_Texto fornecido_.
□ □ □
O programa de governo da candidata Nina Tenório, do PCO, segue um padrão nacional de propostas e, portanto, não foi considerado nesta matéria.
Militarização ignora causas da violência e visão ampla de segurança
Em um contexto de crescente violência e insegurança, o debate sobre segurança pública no Brasil, em alagoas e Maceió, tem se mostrado limitado e superficial, preso a uma perspectiva ostensiva que prioriza o armamento e a ampliação das forças policiais.
Essa visão, criticada por especialistas como Adson Ney Amorim, doutorando em sociologia pela UFSCar, negligencia as múltiplas dimensões que compõem a ordem pública e ignora o papel crucial dos mercados ilegais na escalada da violência.
“Fala-se em armamento e ampliação das instituições policiais, sem que se leve em conta, as múltiplas dimensões de garantia da ordem pública que compõem a ideia de segurança pública”, alerta Amorim.
Para Amorim, enquanto o debate público se limita a promessas de “restabelecimento da ordem” por meio da força, os mercados ilegais e criminais prosperam, expandindo sua influência e poder.
□ □ □
_Exercício 1_. Indique se cada afirmação abaixo concorda com o texto sobre segurança pública em Maceió, respondendo sim ou não e citando as palavras do texto que decidem a questão. (a) Adson Ney Amorim é doutorando em sociologia pela UFSCar. (b) O programa de governo da candidata Nina Tenório foi analisado na matéria. (c) Segundo Amorim, os mercados ilegais perdem força enquanto o debate público se limita a promessas baseadas na força.
_Exercício 2_. Dê prosseguimento ao texto sobre segurança pública em Maceió a partir da última frase apresentada.
□ □ □
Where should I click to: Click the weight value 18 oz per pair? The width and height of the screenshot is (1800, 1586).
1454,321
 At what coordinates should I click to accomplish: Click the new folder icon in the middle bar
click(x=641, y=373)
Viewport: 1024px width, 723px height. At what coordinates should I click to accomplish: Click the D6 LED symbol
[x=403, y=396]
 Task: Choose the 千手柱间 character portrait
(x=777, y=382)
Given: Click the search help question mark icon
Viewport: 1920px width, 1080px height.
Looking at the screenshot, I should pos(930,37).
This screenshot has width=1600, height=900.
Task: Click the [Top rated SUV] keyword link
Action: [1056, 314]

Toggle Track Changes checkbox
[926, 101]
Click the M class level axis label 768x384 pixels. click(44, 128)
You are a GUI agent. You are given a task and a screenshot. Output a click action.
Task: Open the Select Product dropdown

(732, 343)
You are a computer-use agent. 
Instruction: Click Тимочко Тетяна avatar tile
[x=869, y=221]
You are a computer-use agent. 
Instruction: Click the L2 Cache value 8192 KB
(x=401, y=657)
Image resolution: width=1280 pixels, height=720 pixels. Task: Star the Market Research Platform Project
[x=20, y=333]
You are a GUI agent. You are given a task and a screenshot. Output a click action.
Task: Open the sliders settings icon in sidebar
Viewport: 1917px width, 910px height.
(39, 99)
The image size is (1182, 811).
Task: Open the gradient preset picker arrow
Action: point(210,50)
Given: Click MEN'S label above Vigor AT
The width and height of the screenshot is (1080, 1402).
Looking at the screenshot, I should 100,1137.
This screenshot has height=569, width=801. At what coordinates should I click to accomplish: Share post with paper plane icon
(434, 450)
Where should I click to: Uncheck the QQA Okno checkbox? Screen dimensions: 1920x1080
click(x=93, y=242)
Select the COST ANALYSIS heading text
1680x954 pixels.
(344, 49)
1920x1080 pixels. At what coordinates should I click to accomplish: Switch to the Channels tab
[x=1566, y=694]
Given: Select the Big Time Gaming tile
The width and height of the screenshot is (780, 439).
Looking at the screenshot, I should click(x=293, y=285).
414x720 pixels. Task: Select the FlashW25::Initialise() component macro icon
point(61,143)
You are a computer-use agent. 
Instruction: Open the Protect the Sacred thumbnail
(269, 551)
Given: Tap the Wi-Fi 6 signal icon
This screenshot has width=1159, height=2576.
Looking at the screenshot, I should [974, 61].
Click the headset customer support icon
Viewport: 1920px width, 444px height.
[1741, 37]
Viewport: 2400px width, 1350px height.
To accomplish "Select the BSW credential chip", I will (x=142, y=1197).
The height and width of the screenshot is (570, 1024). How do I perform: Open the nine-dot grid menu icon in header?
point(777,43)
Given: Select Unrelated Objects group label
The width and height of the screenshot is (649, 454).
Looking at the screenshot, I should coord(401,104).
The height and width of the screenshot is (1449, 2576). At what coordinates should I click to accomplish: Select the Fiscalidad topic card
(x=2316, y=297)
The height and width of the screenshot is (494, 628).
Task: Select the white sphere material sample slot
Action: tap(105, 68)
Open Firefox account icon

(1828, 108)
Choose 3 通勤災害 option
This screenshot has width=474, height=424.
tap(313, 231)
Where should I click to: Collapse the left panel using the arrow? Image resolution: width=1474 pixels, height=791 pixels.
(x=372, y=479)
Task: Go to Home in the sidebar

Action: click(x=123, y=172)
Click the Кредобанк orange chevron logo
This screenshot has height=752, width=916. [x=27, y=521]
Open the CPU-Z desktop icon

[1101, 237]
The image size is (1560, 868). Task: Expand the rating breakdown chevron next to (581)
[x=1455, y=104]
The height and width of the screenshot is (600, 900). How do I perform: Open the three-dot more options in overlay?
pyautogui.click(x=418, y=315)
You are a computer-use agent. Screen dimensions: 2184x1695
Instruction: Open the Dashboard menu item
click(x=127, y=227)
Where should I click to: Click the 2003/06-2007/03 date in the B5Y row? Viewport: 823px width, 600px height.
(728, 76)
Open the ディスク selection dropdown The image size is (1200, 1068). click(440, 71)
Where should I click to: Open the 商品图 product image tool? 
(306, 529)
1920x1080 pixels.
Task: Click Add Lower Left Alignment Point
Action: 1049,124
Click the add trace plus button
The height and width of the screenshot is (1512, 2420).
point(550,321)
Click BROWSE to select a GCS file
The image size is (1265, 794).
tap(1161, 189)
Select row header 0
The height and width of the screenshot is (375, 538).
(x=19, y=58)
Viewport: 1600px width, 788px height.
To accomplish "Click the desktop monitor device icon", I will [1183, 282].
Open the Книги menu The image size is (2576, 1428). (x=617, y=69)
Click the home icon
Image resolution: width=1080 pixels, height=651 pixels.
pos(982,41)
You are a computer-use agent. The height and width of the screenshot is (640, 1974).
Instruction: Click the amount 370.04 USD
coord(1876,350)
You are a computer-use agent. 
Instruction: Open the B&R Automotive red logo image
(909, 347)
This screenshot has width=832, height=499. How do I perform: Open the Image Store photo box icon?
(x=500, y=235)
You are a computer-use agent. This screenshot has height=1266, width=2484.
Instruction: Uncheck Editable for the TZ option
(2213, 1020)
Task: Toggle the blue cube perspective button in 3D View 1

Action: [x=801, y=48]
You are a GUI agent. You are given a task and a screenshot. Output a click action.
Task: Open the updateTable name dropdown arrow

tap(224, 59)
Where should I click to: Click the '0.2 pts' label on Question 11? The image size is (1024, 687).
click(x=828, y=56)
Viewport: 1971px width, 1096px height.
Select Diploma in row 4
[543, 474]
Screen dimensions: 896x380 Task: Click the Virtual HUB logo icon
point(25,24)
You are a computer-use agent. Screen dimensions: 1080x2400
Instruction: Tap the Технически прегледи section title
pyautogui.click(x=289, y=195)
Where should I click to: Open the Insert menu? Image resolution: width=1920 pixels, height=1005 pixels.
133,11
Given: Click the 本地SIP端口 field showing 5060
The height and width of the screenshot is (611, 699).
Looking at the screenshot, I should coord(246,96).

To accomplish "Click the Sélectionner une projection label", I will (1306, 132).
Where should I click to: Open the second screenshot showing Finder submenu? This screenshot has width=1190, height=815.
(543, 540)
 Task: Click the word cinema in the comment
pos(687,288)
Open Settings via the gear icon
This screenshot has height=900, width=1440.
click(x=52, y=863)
□ □ □
_Resposta do exercício 1_.
(a) Sim: "doutorando em sociologia pela UFSCar".
(b) Não: "não foi considerado nesta matéria".
(c) Não: "os mercados ilegais e criminais prosperam, expandindo sua influência e poder".

_Resposta do exercício 2_.
Ainda segundo ele, a ausência de perspectivas de estabilidade e prosperidade dentro da legalidade impulsiona a adesão a essas dinâmicas mercantis ilícitas, alimentando um ciclo de violência que se manifesta nos alarmantes índices de homicídios.
“São os homicídios resultantes das disputas pela regulação desse mercado e aqueles decorrentes do seu combate, os que elevam as cifras da violência”, aponta o pesquisador.
Essa “miopia do debate público” apontada pelo pesquisador se reflete em demandas por medidas como a militarização das guardas municipais, ignorando seu papel constitucional na proteção do patrimônio público. “Em Alagoas, apesar de investimentos significativos em segurança pública, a ênfase em mecanismos de inteligência policial não garante a redução dos índices de violência”.